После смерти отца мать назначают заведующей детской колонией в Марфино под Москвой. В ней живут сироты солдат, погибших на империалистической войне. Девочек там нет, и Марина проводит все время с братом и другими мальчишками. Рома увлекается самолетами: строит их из прутиков и глянцевой белой бумаги, а потом запускает со второго этажа. Вам, наверное, может показаться, что именно эти игры вселили в сердце девочки мечту покорить небо, но, как мы помним, в своих записках Раскова пишет, что летчицей она стала случайно.

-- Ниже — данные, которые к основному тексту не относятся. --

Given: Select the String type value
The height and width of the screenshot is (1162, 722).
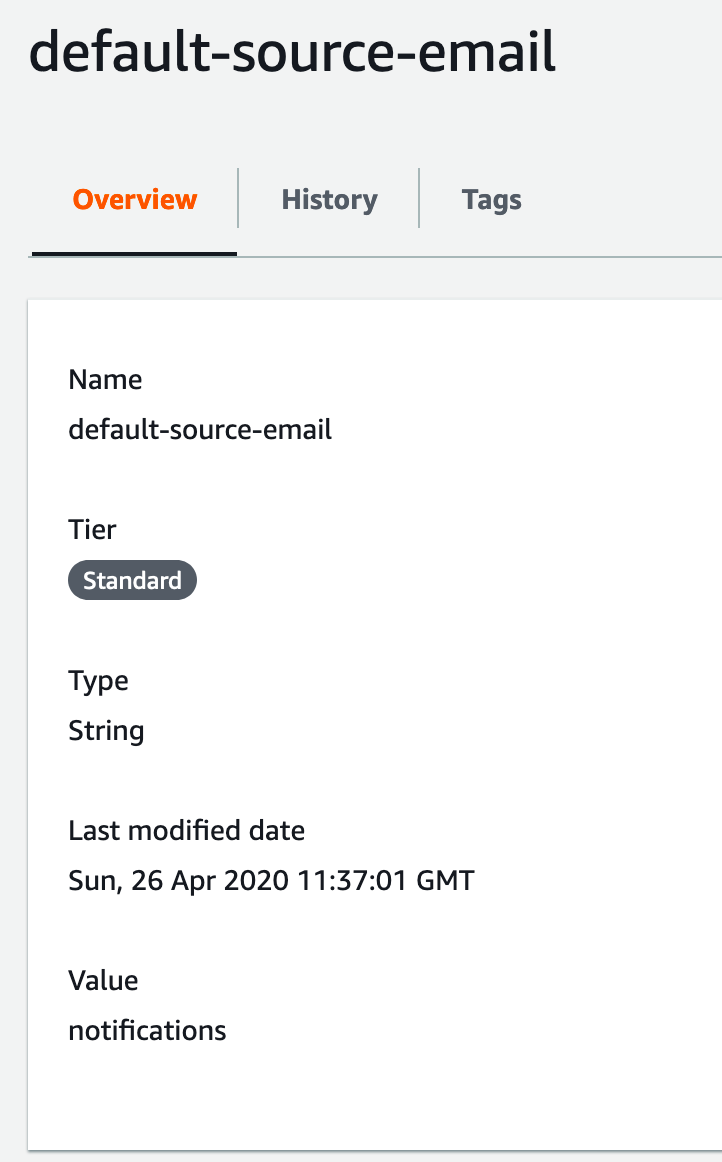Looking at the screenshot, I should tap(106, 731).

Через год Анну Спиридоновну переводят обратно в Москву, в конце 1920 года она получает ордер на комнату. Марина идет во вторую школьную группу, но вскоре в музыкальный техникум (Московскую консерваторию). Eй назначают стипендию, которой хватает на постное масло, муку, крупу, пшено. Тогда ей впервые покупают фабричные кожаные туфли.

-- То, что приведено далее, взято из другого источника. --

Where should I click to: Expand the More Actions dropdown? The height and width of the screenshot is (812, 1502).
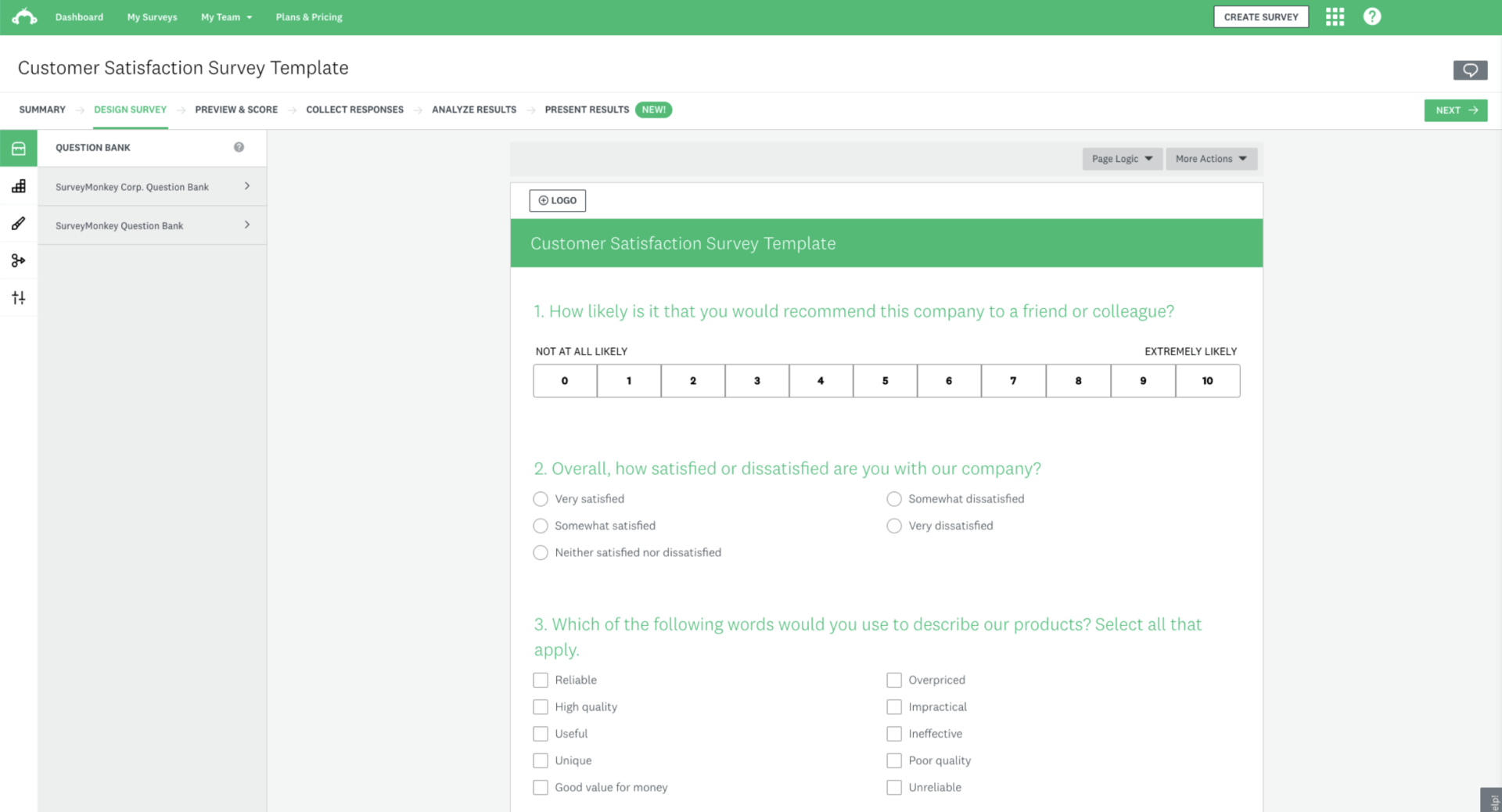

Детское отделение при консерватории вскоре закрывается, и ее переводят в музыкальный техникум имени Рубинштейна в класс рояля. Марине нравятся Шопен, Глиэр, Мендельсон. «Баха и Моцарта я почему-то не любила». За лето она проходит курс двух классов, а осенью в ее жизни входит биология, и Марина становится председателем биологического кружка. Окончив семилетку, поступает в восьмой класс школы с химическим уклоном.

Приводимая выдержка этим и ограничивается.